* **What to do**:
The full set of entries, reproduced exactly, is the expected answer.

* **Source information**:
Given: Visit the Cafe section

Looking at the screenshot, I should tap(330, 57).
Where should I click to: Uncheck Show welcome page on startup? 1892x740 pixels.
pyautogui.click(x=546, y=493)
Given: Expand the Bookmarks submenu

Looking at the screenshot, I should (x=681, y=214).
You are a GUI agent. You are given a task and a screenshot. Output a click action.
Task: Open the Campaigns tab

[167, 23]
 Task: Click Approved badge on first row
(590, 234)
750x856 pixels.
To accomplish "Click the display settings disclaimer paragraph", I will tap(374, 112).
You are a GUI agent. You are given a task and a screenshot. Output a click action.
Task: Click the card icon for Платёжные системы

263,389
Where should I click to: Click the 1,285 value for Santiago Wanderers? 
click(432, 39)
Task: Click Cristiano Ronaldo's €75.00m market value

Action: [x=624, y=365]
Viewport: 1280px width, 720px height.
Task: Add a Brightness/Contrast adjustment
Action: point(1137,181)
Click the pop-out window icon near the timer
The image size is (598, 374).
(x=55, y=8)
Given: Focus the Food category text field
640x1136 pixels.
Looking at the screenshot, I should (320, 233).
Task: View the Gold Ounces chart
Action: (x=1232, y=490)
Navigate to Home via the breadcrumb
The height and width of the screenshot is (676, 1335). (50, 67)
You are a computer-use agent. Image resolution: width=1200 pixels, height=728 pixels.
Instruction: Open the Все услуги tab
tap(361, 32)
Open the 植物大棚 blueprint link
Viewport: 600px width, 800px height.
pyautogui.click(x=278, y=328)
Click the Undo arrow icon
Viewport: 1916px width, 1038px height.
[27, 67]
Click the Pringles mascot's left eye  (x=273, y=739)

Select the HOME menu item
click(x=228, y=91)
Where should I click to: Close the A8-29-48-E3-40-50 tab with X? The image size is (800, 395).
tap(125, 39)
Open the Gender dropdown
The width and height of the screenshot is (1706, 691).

* **Response**:
Given: Visit the Cafe section

Looking at the screenshot, I should tap(330, 57).
Where should I click to: Uncheck Show welcome page on startup? 1892x740 pixels.
pyautogui.click(x=546, y=493)
Given: Expand the Bookmarks submenu

Looking at the screenshot, I should (x=681, y=214).
You are a GUI agent. You are given a task and a screenshot. Output a click action.
Task: Open the Campaigns tab

[167, 23]
 Task: Click Approved badge on first row
(590, 234)
750x856 pixels.
To accomplish "Click the display settings disclaimer paragraph", I will tap(374, 112).
You are a GUI agent. You are given a task and a screenshot. Output a click action.
Task: Click the card icon for Платёжные системы

263,389
Where should I click to: Click the 1,285 value for Santiago Wanderers? 
click(432, 39)
Task: Click Cristiano Ronaldo's €75.00m market value

Action: [x=624, y=365]
Viewport: 1280px width, 720px height.
Task: Add a Brightness/Contrast adjustment
Action: point(1137,181)
Click the pop-out window icon near the timer
The image size is (598, 374).
(x=55, y=8)
Given: Focus the Food category text field
640x1136 pixels.
Looking at the screenshot, I should (320, 233).
Task: View the Gold Ounces chart
Action: (x=1232, y=490)
Navigate to Home via the breadcrumb
The height and width of the screenshot is (676, 1335). (50, 67)
You are a computer-use agent. Image resolution: width=1200 pixels, height=728 pixels.
Instruction: Open the Все услуги tab
tap(361, 32)
Open the 植物大棚 blueprint link
Viewport: 600px width, 800px height.
pyautogui.click(x=278, y=328)
Click the Undo arrow icon
Viewport: 1916px width, 1038px height.
[27, 67]
Click the Pringles mascot's left eye  (x=273, y=739)

Select the HOME menu item
click(x=228, y=91)
Where should I click to: Close the A8-29-48-E3-40-50 tab with X? The image size is (800, 395).
tap(125, 39)
Open the Gender dropdown
The width and height of the screenshot is (1706, 691).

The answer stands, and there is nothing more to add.